Glipizide: The concomitant use of glipizide or glyburide with magnesium hydroxide antacids has been reported to increase the AUC of either drug (ie, the non-micronized form of these drugs: Diabeta, Micronase) (Neuvonen & Kivisto, 1991; Kivisto & Neuvonen, 1991; Boateng et al, 1991). Concurrent administration of glipizide and antacids is not recommended. If concurrent use cannot be avoided, monitor blood glucose for signs of hypoglycemia upon initiation of antacids. Reduce dose of glipizide as needed on the basis of serum blood glucose concentrations.
Ibuprofen: Summary: Concomitant administration of antacids (oral Maalox 400 mg) and ibuprofen was reported to result in no alterations in the pharmacokinetics of ibuprofen (Gontarz et al, 1987; Prod Info Motrin, 1999).

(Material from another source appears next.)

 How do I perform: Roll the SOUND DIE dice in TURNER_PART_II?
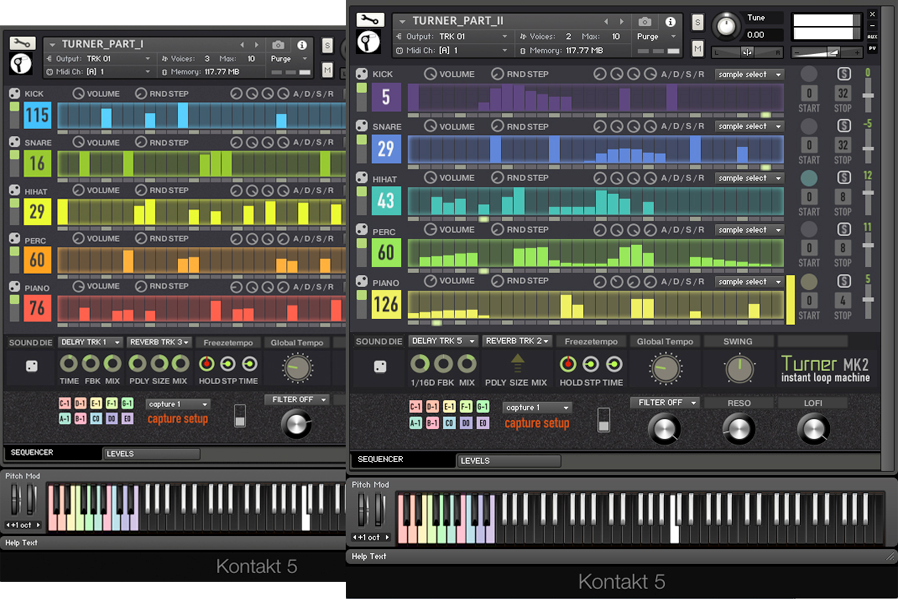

Mefenamic Acid: Summary: When magnesium hydroxide antacids are given with mefenamic acid and tolfenamic acid an increase in the peak concentration and decrease in the time to peak occurs for these agents. Aluminum hydroxide antacids, however, may lower the peak concentration of tolfenamic acid. Although the peak concentration of the NSAIDs may be lowered, their therapeutic effect is not (Neuvonen & Kivisto, 1988). Concurrent administration of mefenamic acid and antacids, especially those containing magnesium hydroxide or sodium bicarbonate, is not recommended. If concurrent use cannot be avoided, monitor for possible NSAID toxicity (eg, nausea, vomiting, or CNS depression) and adjust the doses accordingly.
Caution For Usage
Instructions for use, handling and disposal: To be administered orally.
Incompatibilities: Not applicable.
Storage
Store at a temperature not exceeding 30°C. Protect from light & moisture.
Shelf-Life: 36 Months from the date of Manufacturing.
ATC Classification
A02AF - Antacids with antiflatulents ; Used in the treatment of acid-related disorders.
Presentation/Packing
Chewable tab (light blue-colored, flat, circular, beveled, uncoated, plain on both sides) 4 x 5 x 10's.